◆ WHAT NEEDS TO BE DONE ◆
No pictures, no extra lines: copy exactly from the line with "This screenshot has width=705, height=1568." through the end of the entries.

◆ STUDY MATERIAL ◆
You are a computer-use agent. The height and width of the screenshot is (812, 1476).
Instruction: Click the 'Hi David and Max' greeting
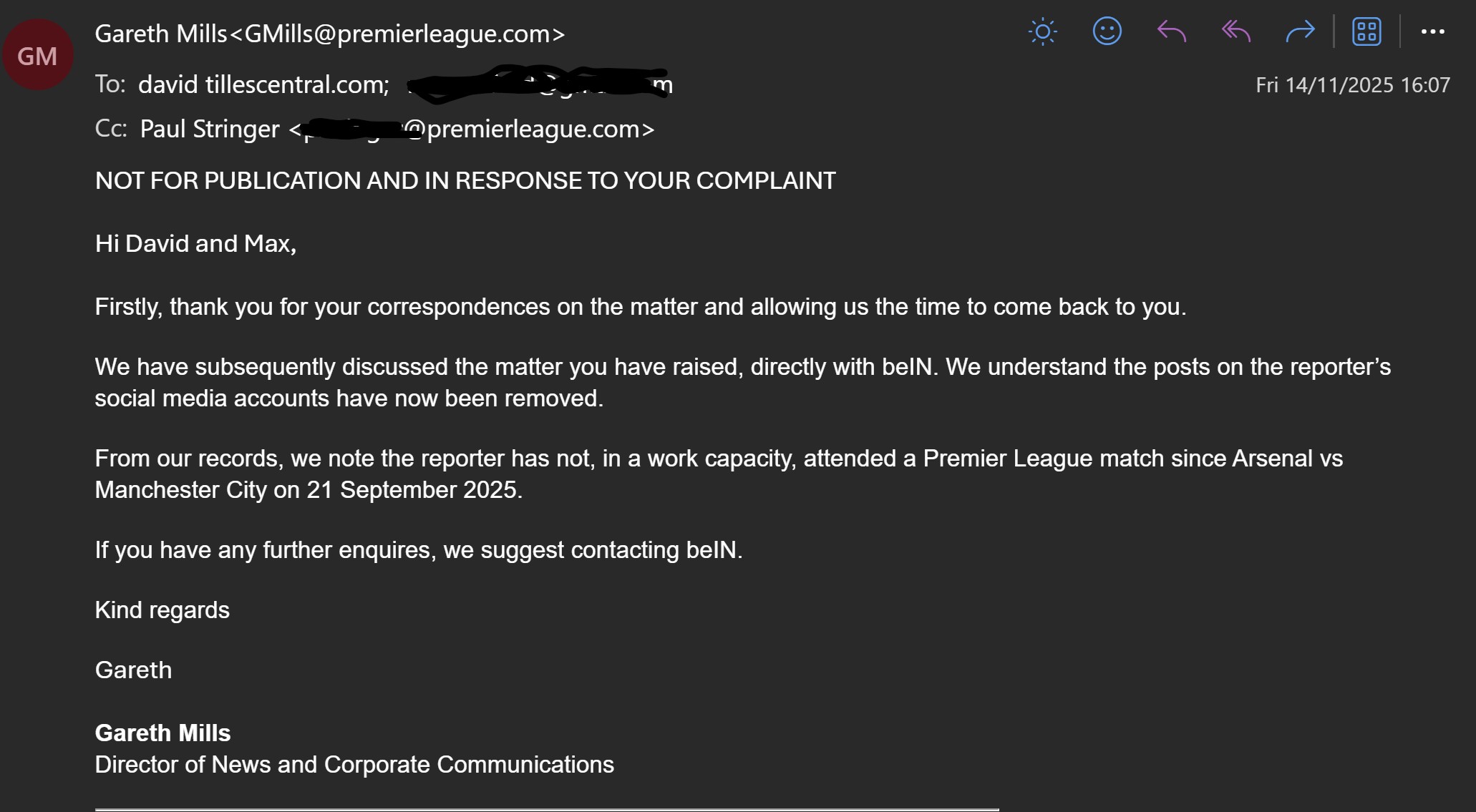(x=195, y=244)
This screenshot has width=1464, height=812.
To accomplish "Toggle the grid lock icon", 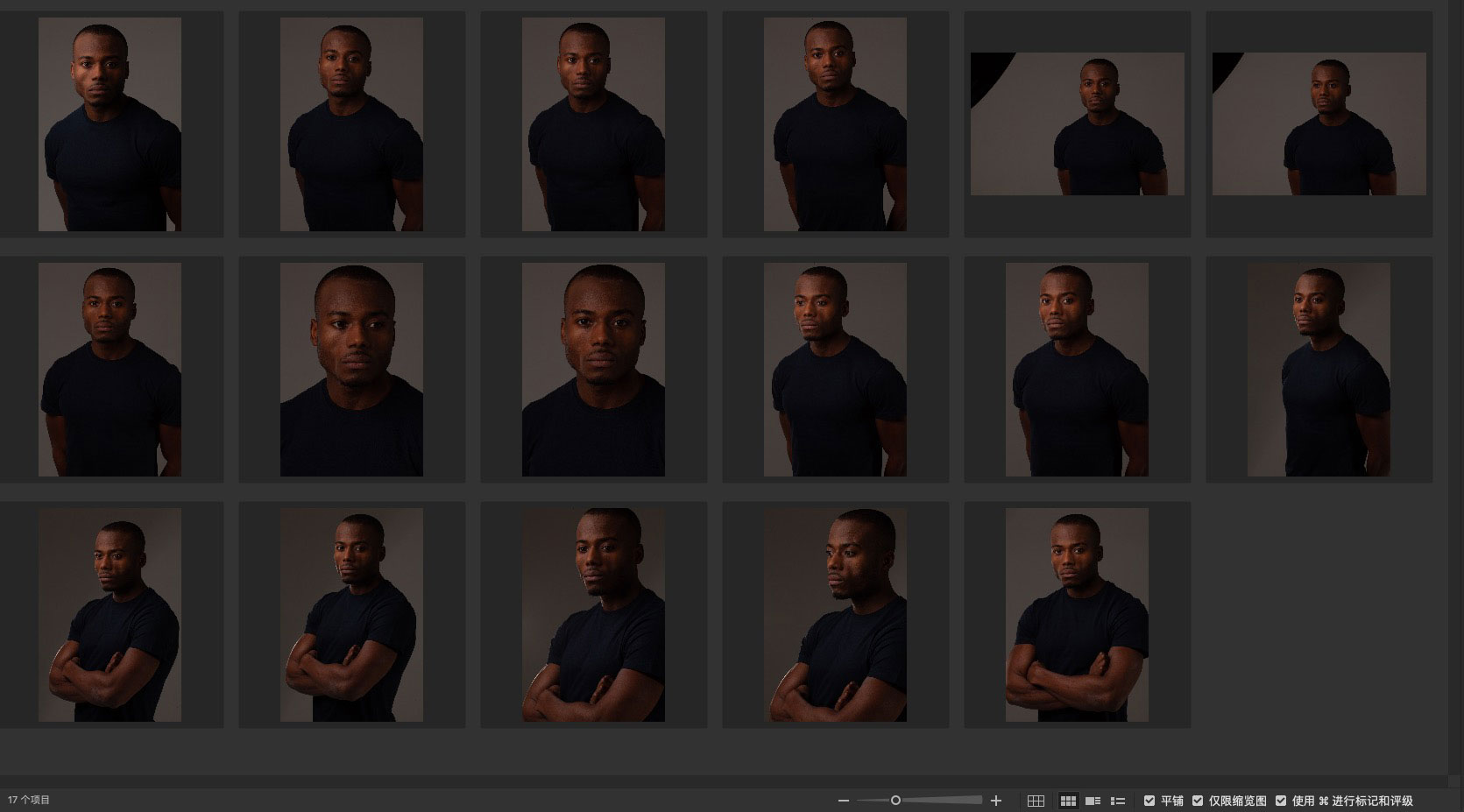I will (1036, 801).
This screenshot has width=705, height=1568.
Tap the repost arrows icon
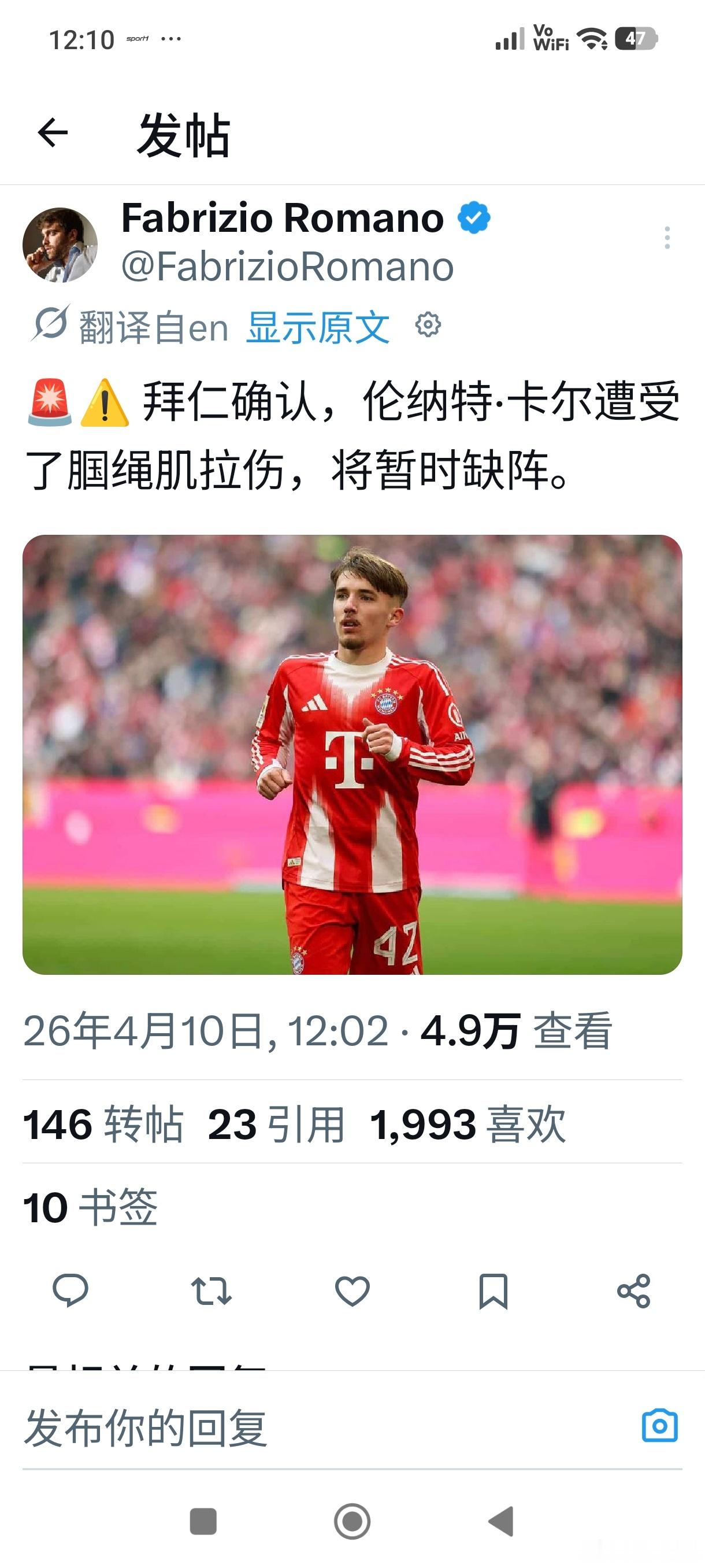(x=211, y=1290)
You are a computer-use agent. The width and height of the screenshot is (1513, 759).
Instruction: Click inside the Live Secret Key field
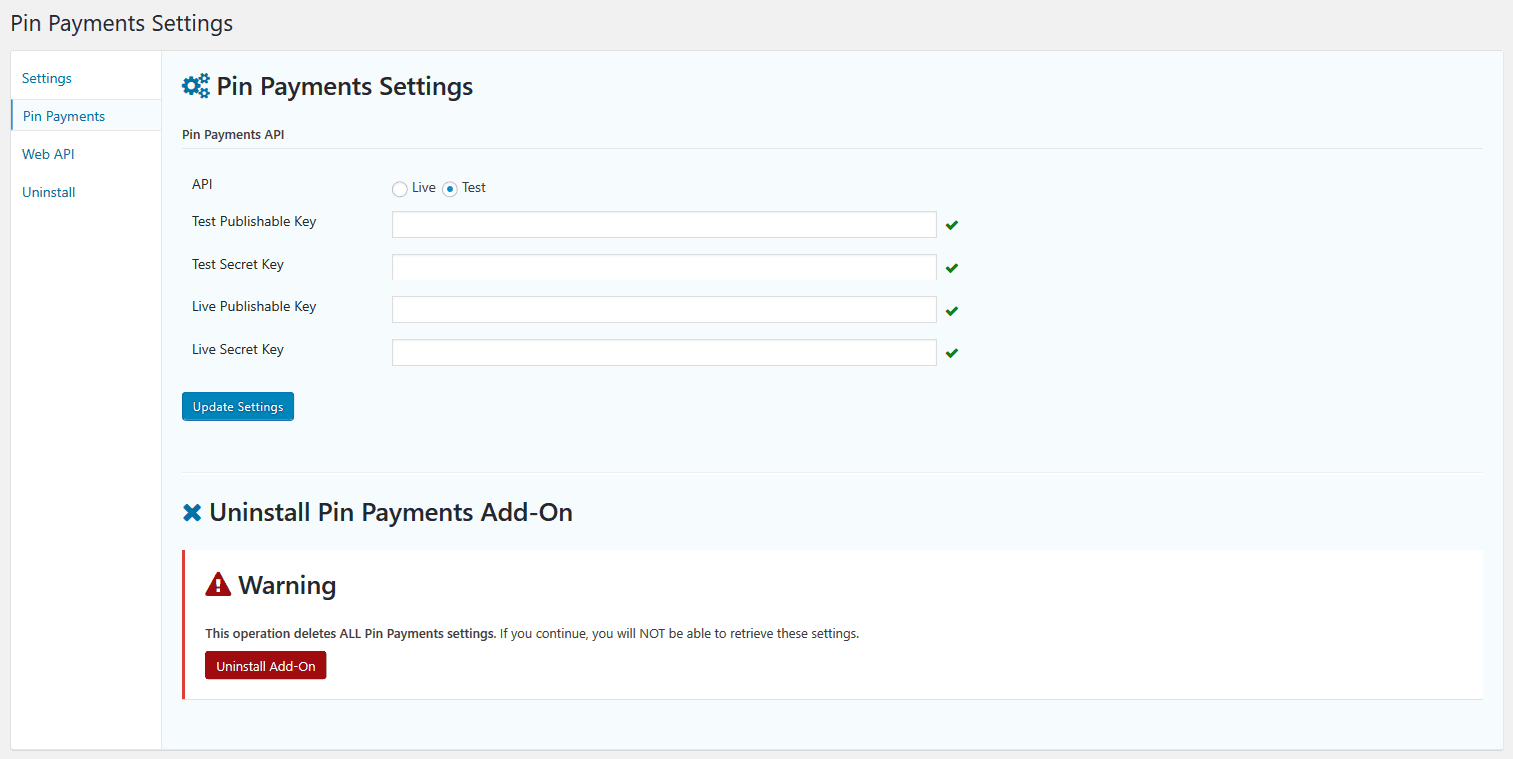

◆ OUTPUT FOR THIS TASK ◆
This screenshot has width=705, height=1568.
Tap the repost arrows icon
(x=211, y=1290)
You are a computer-use agent. The width and height of the screenshot is (1513, 759).
Instruction: Click inside the Live Secret Key field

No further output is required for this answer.